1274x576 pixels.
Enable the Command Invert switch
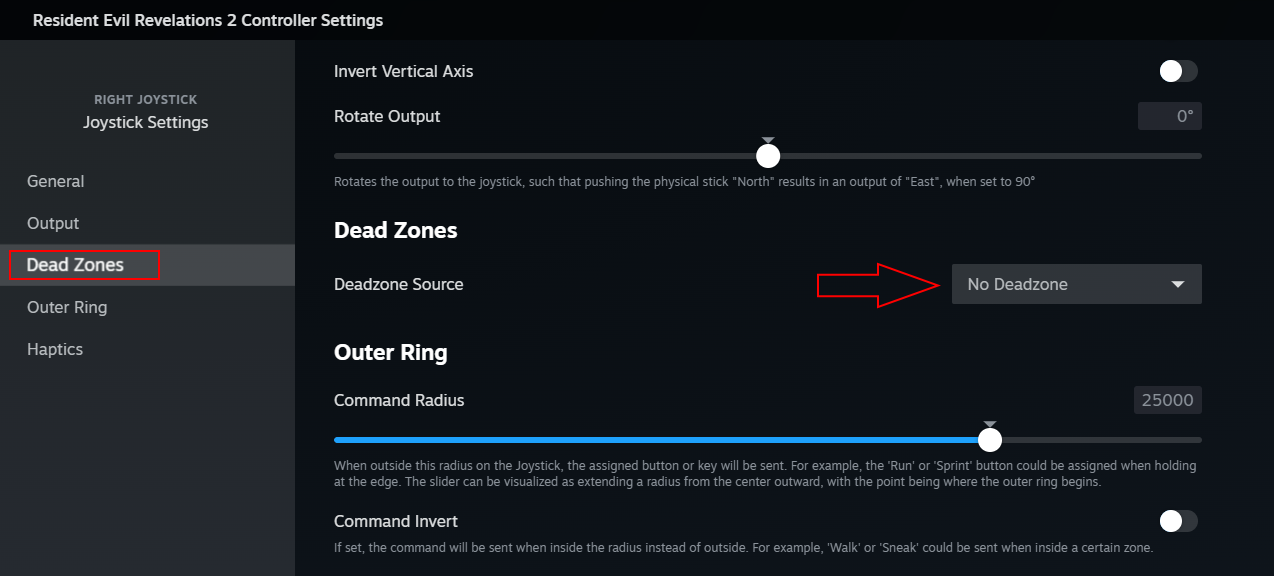1177,521
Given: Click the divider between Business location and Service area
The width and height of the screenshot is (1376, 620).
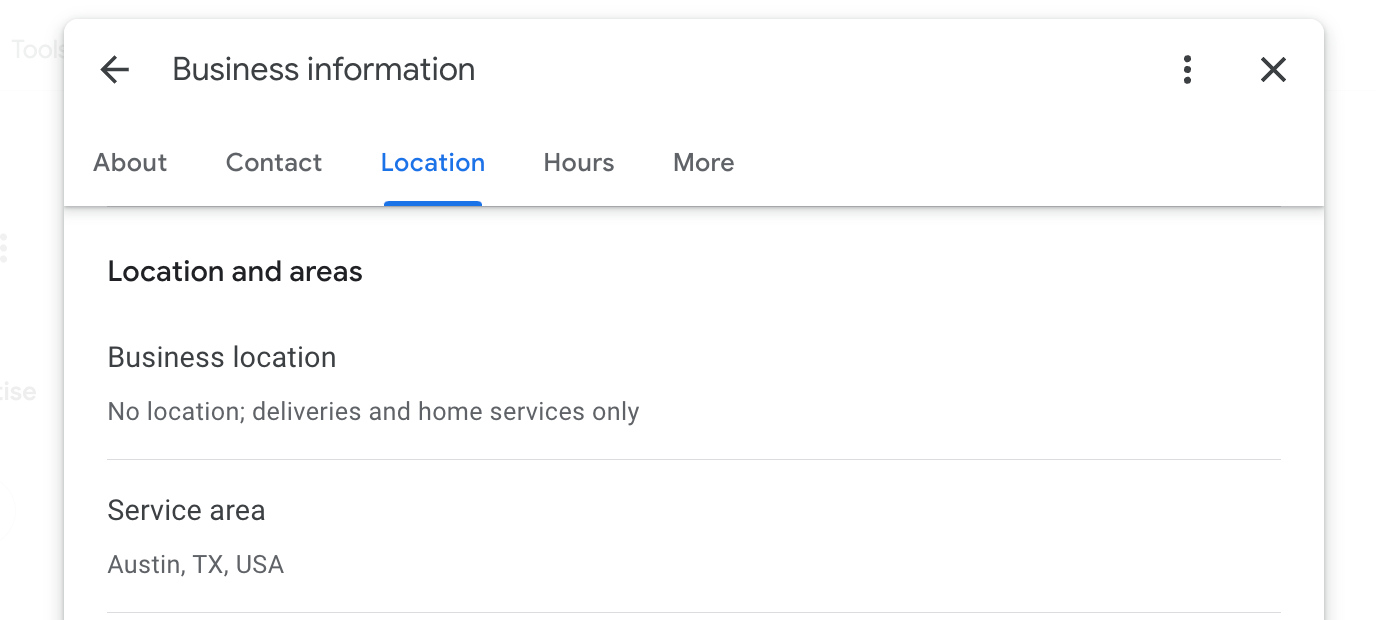Looking at the screenshot, I should point(694,460).
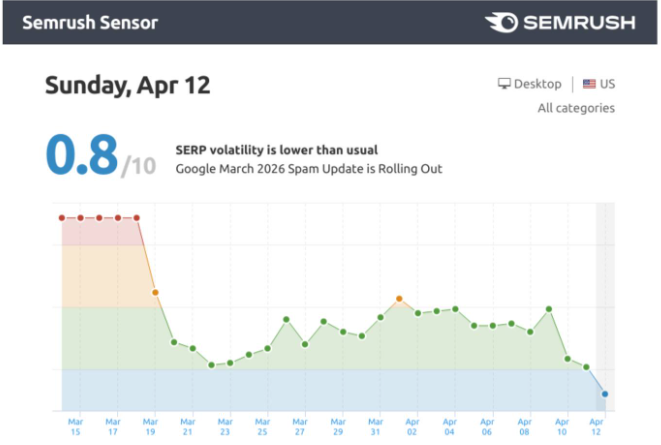Click the first red Mar 14 data point
The image size is (661, 445).
tap(62, 218)
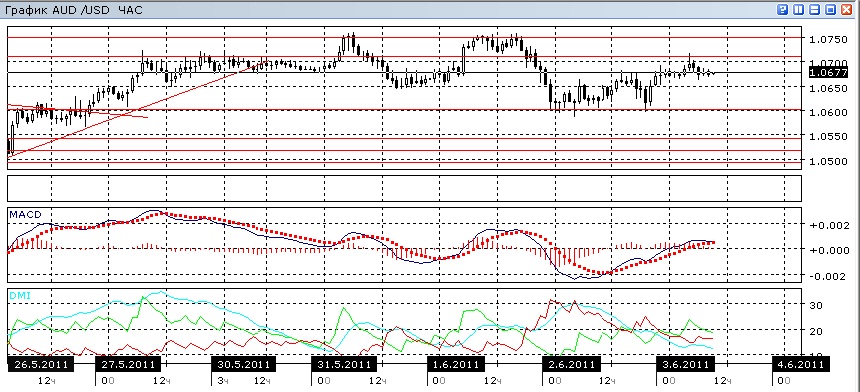This screenshot has height=392, width=860.
Task: Click the 1.0750 price axis label
Action: (828, 39)
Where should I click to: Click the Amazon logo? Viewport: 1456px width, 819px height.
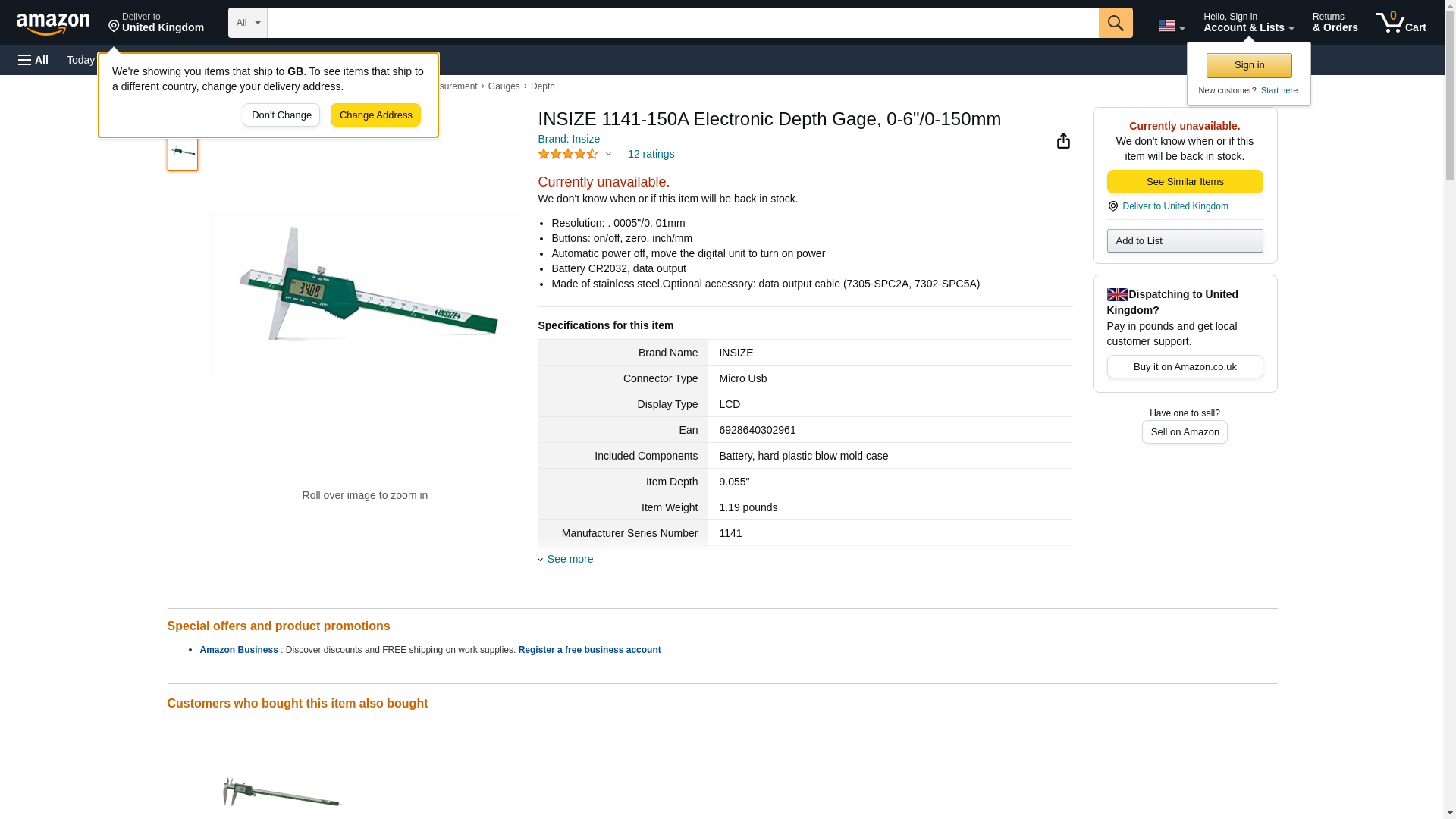(x=53, y=24)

> What is being asked:
Please return the whole listing exactly. Do not copy its images.

> Output of the task:
1274x576 pixels.
Enable the Command Invert switch
1177,521
Given: Click the divider between Business location and Service area
The width and height of the screenshot is (1376, 620).
Looking at the screenshot, I should point(694,460).
Click the first red Mar 14 data point
The image size is (661, 445).
tap(62, 218)
This screenshot has height=392, width=860.
Task: Click the 1.0750 price axis label
Action: (828, 39)
Where should I click to: Click the Amazon logo? Viewport: 1456px width, 819px height.
(x=53, y=24)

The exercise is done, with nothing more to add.